Alberta educators are getting some valuable lessons on collaboration as the Alberta Teachers Association (ATA) embarks on a five-year IT restructuring program, centered on a new browser-based information portal.
Running on Microsoft’s SharePoint Portal Server 2003, this site will serve as a central repository where all information will be stored, accessed and shared by members. ATA wants the portal to serve as a single, comprehensive resource, replacing individual Web sites of the association’s 82 subgroups.
“Right now each subgroup (has) its own (Web site),” said Patricia Dalton, coordinator of operations for ATA, based in Edmonton, Alberta. She said a single, secure and comprehensive site would improve communication between subgroups.
Collectively the subgroups – which include specialists in various educational fields and – serve ATA’s 33,000 members, and resolve their grievances.
Dalton said ATA is still developing the SharePoint portal architecture, identifying features and capabilities to be integrated into it.

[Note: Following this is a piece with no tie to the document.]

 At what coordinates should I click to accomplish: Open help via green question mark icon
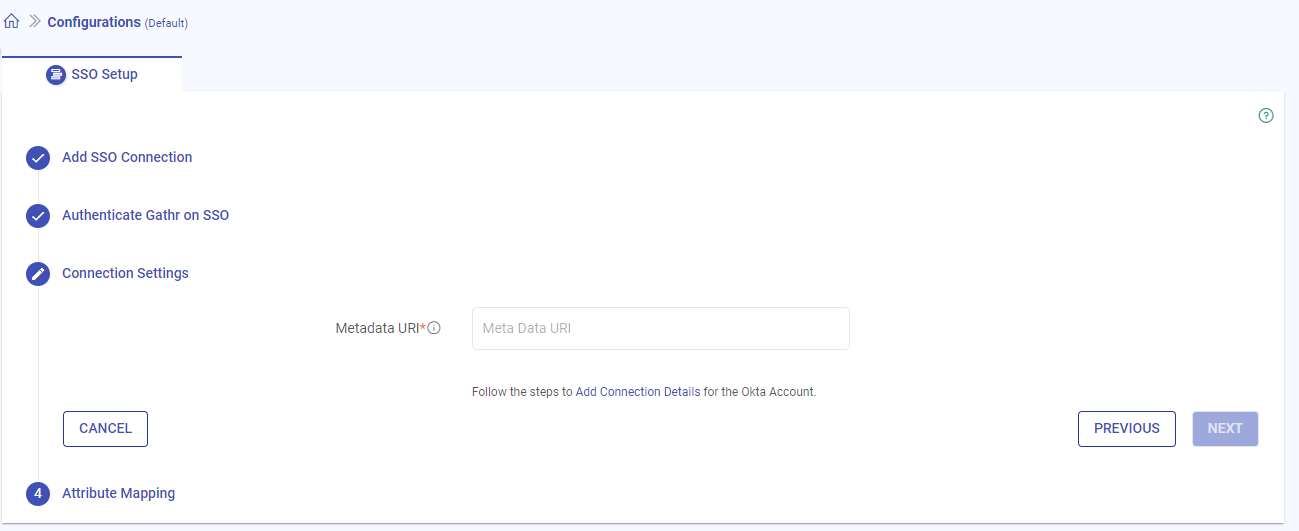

SharePoint will be a critical tool for the association, according to Jeff Zado, senior product manager for Mississauga-based Microsoft Canada Co.

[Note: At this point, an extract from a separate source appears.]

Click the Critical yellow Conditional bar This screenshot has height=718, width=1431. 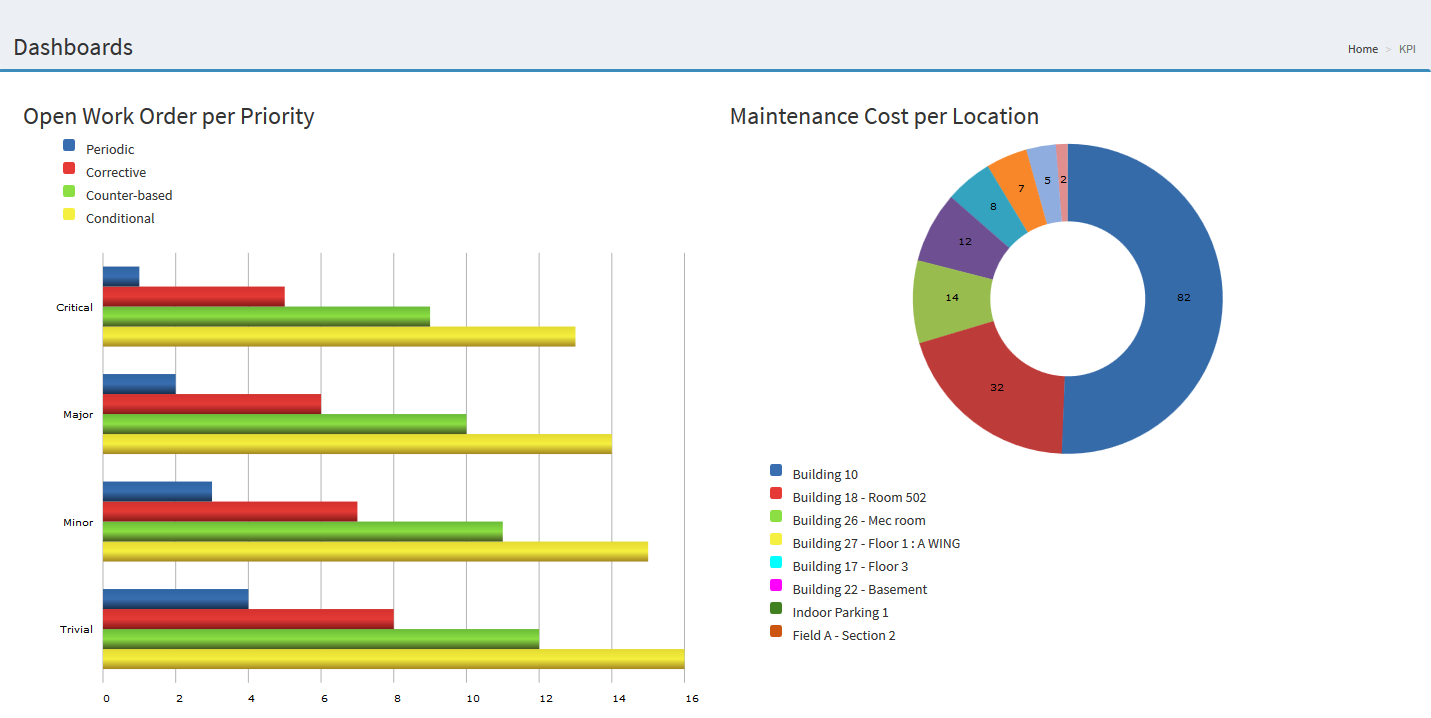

Being such a huge organization, ATA generates a great deal of information, Zado said. Members, he said, need a single access point for all that data – whether Word documents or Excel spreadsheets — and also need one version that’s accurate, up to date and secure.”

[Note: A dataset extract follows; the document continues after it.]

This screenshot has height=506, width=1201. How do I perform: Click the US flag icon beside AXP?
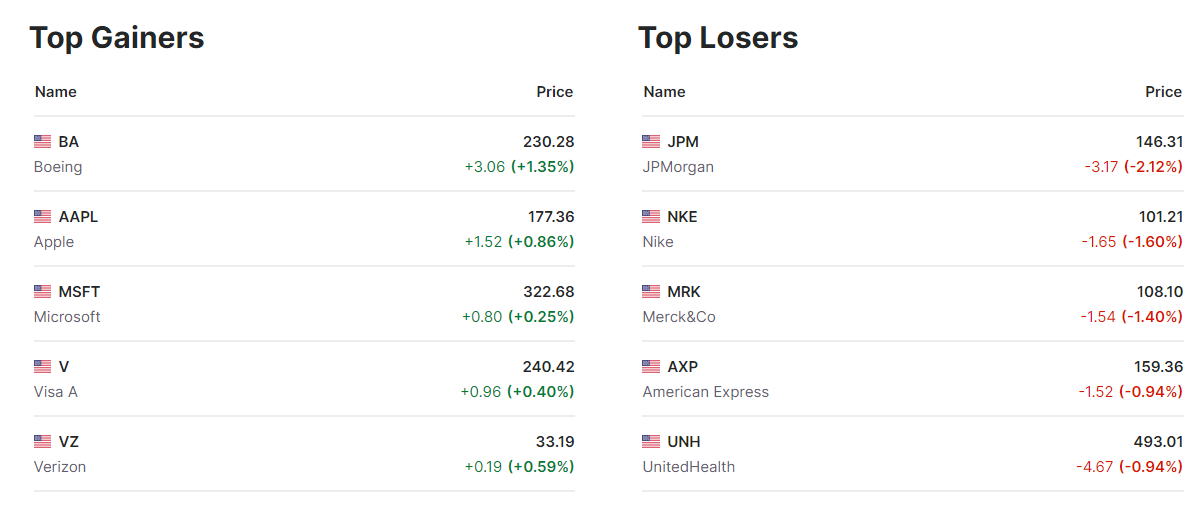pyautogui.click(x=651, y=367)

He said ATA wanted to start from scratch and re-build the entire IT infrastructure. This made sense considering the disparity of its existing applications – Lotus Notes for communication, Word Perfect for word processing, and a highly customized Oracle-based financial system and teacher information network.
According to Dalton, ATA wanted to provide its new records management and financial system to all our subgroups, so it needed a robust, easy-to-use system.
The association also wanted to use the same communications tools as its members. Most members use Windows-based operating systems, which made it difficult for them to open or manipulate e-mail attachments in Word Perfect format.
“Not being able to speak the same language as our teachers is very difficult,” Dalton said.
After reviewing various vendor offerings, ATA settled on a Microsoft-based platform that will centralize its IT operations, while improving compatibility and communications.
ATA began the transition process two years ago by adopting Microsoft’s Windows XP and switching its e-mail system to Outlook. Simple as it may seem, this initial transition meant a lot for the ATA members. Finally, the ATA and its members are communicating on the same level, Dalton said.
The next three years (in the five-year rollout plan) will be dedicated to implementing centralized and automated records management, financial management, case management and events management.
This will be accomplished through Microsoft Business Solutions’ Great Plains software.
For this project, ATA is working with Softworks Group Inc., a consulting firm based in Edmonton specializing in association management.
ATA will also be running Microsoft Windows Server 2003 and Microsoft Active Directory, which would contain information on all the members in a central location to ensure the whole system acts accordingly, said Zado.
In addition, ATA will use Microsoft .Net connection software to ensure system interoperability and to implement necessary customization.
“.Net allows the creative solution that ATA never had before for sharing information and collaboration. It can also expand based upon the needs, as membership go up or different business problems arise, they can be assured that the .Net framework underlying all of the solutions they have can be extensible,” Zado said.